Further, while the curvature of the actuated PDT 100 shown in FIG.
1 is easily described in terms of a two dimensional curve, it will
be appreciated that other embodiments may comprise three
dimensional curvatures that cause the curvature of an actuated PDT
100 to exhibit a spiral, corkscrew, helical, and/or any non-uniform
three-dimensional curvature.
[0023] Referring now to FIG. 3, an oblique view of a reverser
element 106 is shown. Reverser element 106 is substantially similar
to bend elements 104 but for the location of a reverser lug 116.
The reverser element 106 may be described as comprising a reverser
longitudinal axis 118 that generally lies coaxially with
longitudinal axis 102 when the PDT 100 is in the unactuated state.

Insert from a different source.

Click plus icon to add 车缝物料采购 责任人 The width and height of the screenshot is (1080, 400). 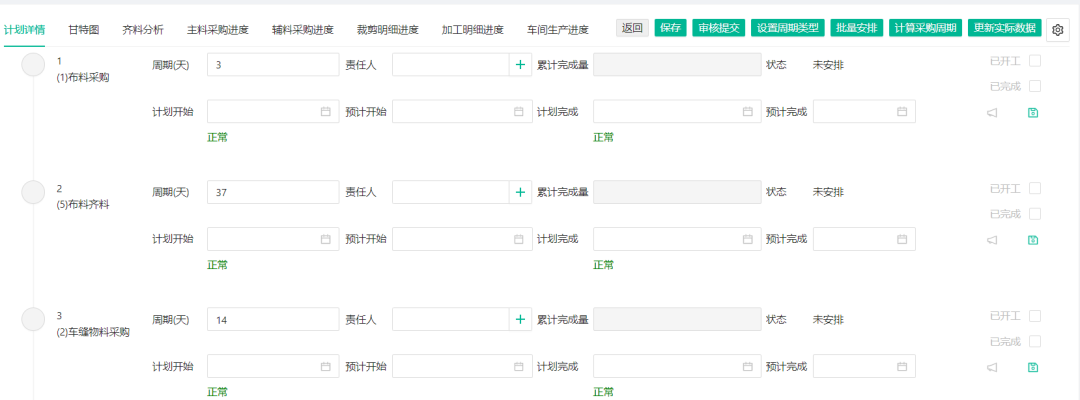pyautogui.click(x=520, y=320)
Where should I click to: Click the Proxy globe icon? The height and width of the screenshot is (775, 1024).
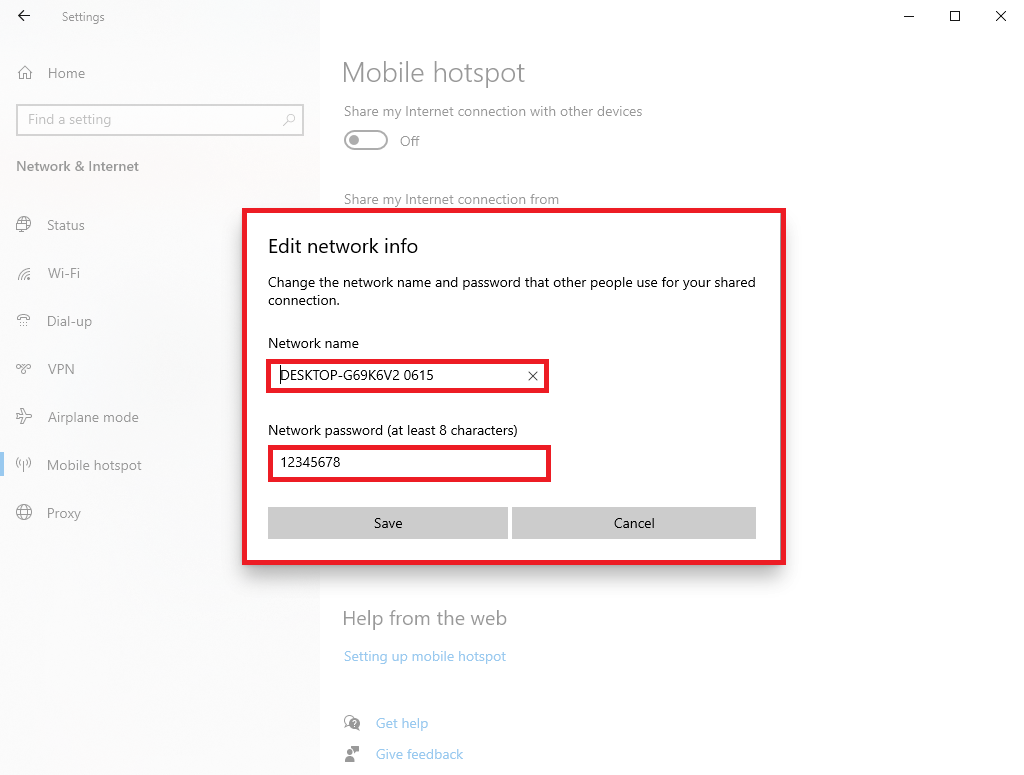(x=24, y=513)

The reverser element 106 further comprises a reverser ring 120 that
has a reverser notch 122 and a reverser channel 124 angularly
offset about the reverser longitudinal axis 118 from the reverser
notch 122. The relative locations of the reverser notch 122 and the
reverser channel 124, in this embodiment, are substantially similar
to the relative locations of the notch 94a and the channel 94b of
the ring 94 of the '690 patent. However, unlike the lug 90a of the
'690 patent, the reverser lug 116 is angularly aligned with the
reverser channel 124 rather than the reverser notch 122.
Accordingly, interposition of the reverser element 106 between bend
elements 104 provides the undulating curvature of the actuated PDT
100 with the above described curve inflection point and/or
transition between positive slope and negative slope. Of course, in
other embodiments, the relative angular locations of the reverser
lug 116, the reverser notch 122, and the reverser channel 124 may
be different to provide any one of the above-described
three-dimensional curvatures.
[0024] Referring now to FIG. 4, an oblique view of a bend element
104 is shown. The bend element 104 may be described as comprising a
bend longitudinal axis 126 that generally lies coaxially with
longitudinal axis 102 when the PDT 100 is in the unactuated state.
The bend element 104 further comprises a bend ring 128 that has a
bend notch 130 and a bend channel 132 angularly offset about the
bend longitudinal axis 126 from the bend notch 130. The relative
locations of the bend notch 130, the bend channel 132, and a bend
lug 134, in this embodiment, are substantially similar to the
relative locations of the notch 94a and the channel 94b of the ring
94 of the '690 patent. In other embodiments, the relative angular
locations of the bend lug 134, the bend notch 130, and the bend
channel 132 may be different to provide any one of the
above-described three-dimensional curvatures.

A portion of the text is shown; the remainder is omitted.